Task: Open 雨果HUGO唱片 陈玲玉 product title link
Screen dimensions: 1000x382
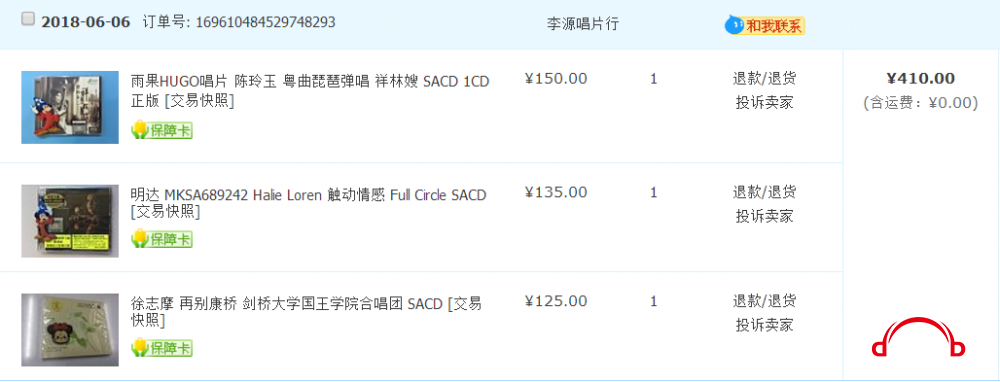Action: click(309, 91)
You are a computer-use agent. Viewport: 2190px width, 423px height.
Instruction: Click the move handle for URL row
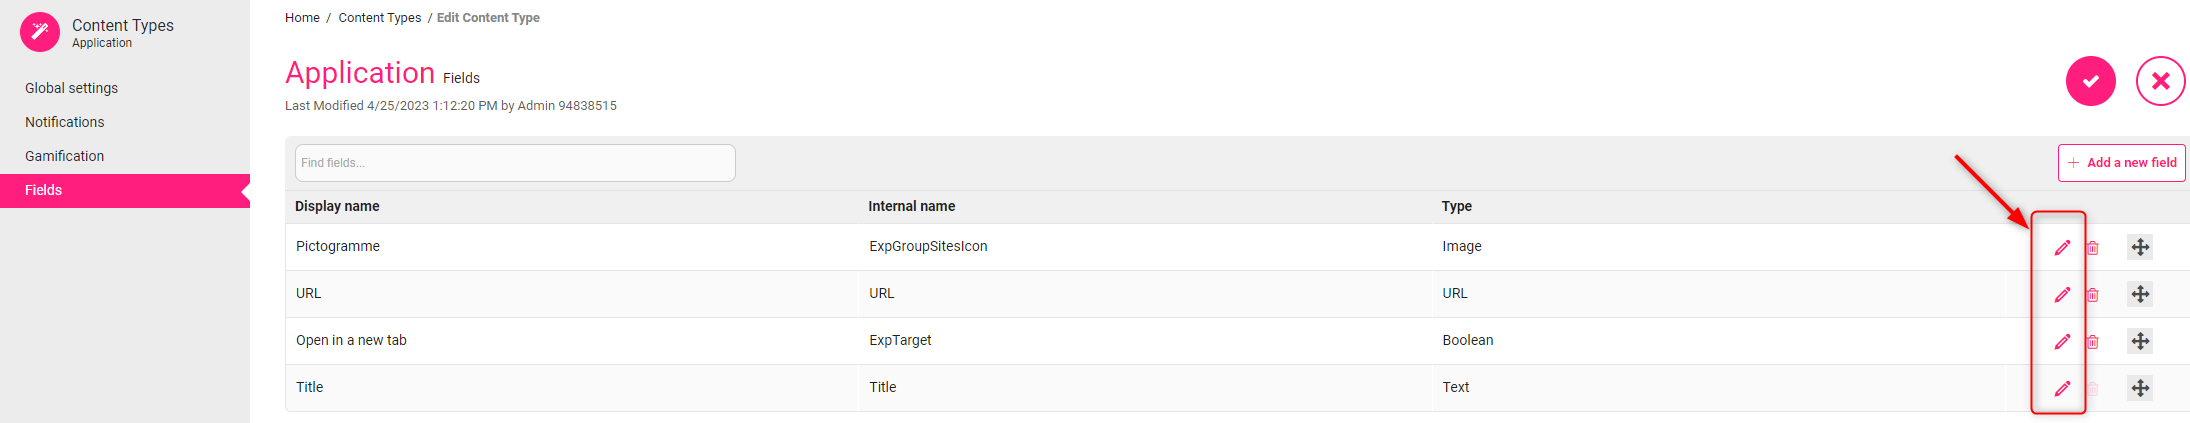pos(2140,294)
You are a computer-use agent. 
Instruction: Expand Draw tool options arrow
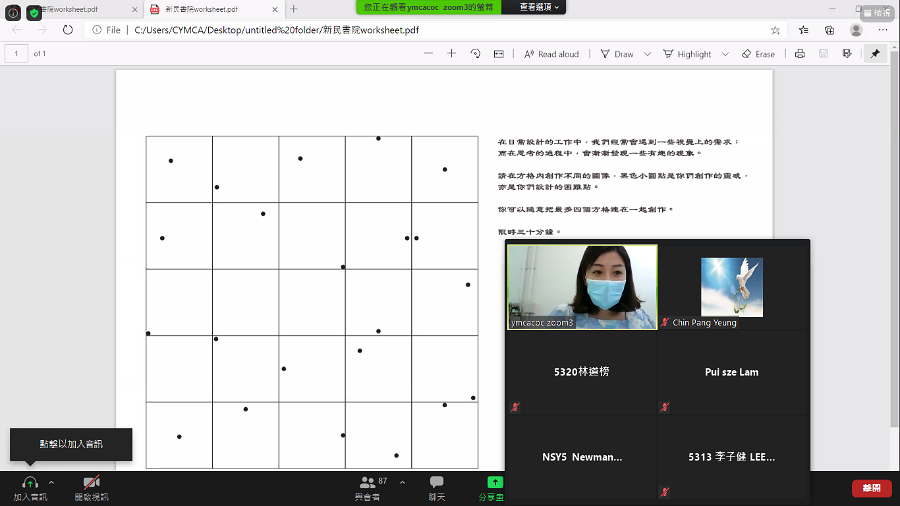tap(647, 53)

--

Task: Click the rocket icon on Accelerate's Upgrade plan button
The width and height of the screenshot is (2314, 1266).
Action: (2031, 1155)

- TASK REQUIREMENTS -
Reproduce each line of the material in which the string "computer" occurs.

- TASK OUTPUT -
You are a computer-use agent. Viewport: 2190px width, 423px height.
You are a computer-use agent. 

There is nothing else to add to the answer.